— Aim of the exercise —
Can you rewrite the material below as a JSON list of strings, with one string per line and blank lines left out?
------ Supplied material ------
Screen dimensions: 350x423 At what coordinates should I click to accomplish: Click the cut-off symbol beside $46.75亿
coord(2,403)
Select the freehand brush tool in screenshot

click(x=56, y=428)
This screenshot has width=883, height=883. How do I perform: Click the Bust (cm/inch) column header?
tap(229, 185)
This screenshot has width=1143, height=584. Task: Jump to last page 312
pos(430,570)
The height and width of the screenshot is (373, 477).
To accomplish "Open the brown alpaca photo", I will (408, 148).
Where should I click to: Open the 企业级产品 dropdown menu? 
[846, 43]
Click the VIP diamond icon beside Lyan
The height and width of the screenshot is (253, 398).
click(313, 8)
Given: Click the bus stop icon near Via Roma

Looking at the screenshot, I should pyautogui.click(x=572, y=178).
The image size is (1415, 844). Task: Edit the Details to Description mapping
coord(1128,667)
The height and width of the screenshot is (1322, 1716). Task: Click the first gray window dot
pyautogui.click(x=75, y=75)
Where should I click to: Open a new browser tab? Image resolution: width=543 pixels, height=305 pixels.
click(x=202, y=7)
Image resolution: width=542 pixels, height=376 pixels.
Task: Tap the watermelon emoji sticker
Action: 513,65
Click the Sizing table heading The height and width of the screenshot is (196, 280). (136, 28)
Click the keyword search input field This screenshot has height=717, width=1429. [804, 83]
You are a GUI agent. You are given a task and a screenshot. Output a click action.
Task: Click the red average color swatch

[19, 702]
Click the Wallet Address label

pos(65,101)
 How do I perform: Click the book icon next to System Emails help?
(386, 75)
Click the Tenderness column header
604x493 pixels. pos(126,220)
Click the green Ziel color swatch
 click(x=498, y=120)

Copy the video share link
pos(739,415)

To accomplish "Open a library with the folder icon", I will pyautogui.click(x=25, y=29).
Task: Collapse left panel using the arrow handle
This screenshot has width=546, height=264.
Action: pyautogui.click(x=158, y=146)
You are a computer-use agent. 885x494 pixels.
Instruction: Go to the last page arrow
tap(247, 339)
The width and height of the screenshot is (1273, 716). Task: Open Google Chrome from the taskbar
------
— Answer for the task —
[
  "Screen dimensions: 350x423 At what coordinates should I click to accomplish: Click the cut-off symbol beside $46.75亿",
  "coord(2,403)",
  "Select the freehand brush tool in screenshot",
  "click(x=56, y=428)",
  "This screenshot has width=883, height=883. How do I perform: Click the Bust (cm/inch) column header?",
  "tap(229, 185)",
  "This screenshot has width=1143, height=584. Task: Jump to last page 312",
  "pos(430,570)",
  "The height and width of the screenshot is (373, 477).",
  "To accomplish \"Open the brown alpaca photo\", I will (408, 148).",
  "Where should I click to: Open the 企业级产品 dropdown menu? ",
  "[846, 43]",
  "Click the VIP diamond icon beside Lyan",
  "The height and width of the screenshot is (253, 398).",
  "click(313, 8)",
  "Given: Click the bus stop icon near Via Roma",
  "Looking at the screenshot, I should pyautogui.click(x=572, y=178).",
  "The image size is (1415, 844). Task: Edit the Details to Description mapping",
  "coord(1128,667)",
  "The height and width of the screenshot is (1322, 1716). Task: Click the first gray window dot",
  "pyautogui.click(x=75, y=75)",
  "Where should I click to: Open a new browser tab? Image resolution: width=543 pixels, height=305 pixels.",
  "click(x=202, y=7)",
  "Image resolution: width=542 pixels, height=376 pixels.",
  "Task: Tap the watermelon emoji sticker",
  "Action: 513,65",
  "Click the Sizing table heading The height and width of the screenshot is (196, 280). (136, 28)",
  "Click the keyword search input field This screenshot has height=717, width=1429. [804, 83]",
  "You are a GUI agent. You are given a task and a screenshot. Output a click action.",
  "Task: Click the red average color swatch",
  "[19, 702]",
  "Click the Wallet Address label",
  "pos(65,101)",
  " How do I perform: Click the book icon next to System Emails help?",
  "(386, 75)",
  "Click the Tenderness column header",
  "604x493 pixels. pos(126,220)",
  "Click the green Ziel color swatch",
  " click(x=498, y=120)",
  "Copy the video share link",
  "pos(739,415)",
  "To accomplish \"Open a library with the folder icon\", I will pyautogui.click(x=25, y=29).",
  "Task: Collapse left panel using the arrow handle",
  "This screenshot has width=546, height=264.",
  "Action: pyautogui.click(x=158, y=146)",
  "You are a computer-use agent. 885x494 pixels.",
  "Instruction: Go to the last page arrow",
  "tap(247, 339)",
  "The width and height of the screenshot is (1273, 716). Task: Open Google Chrome from the taskbar"
]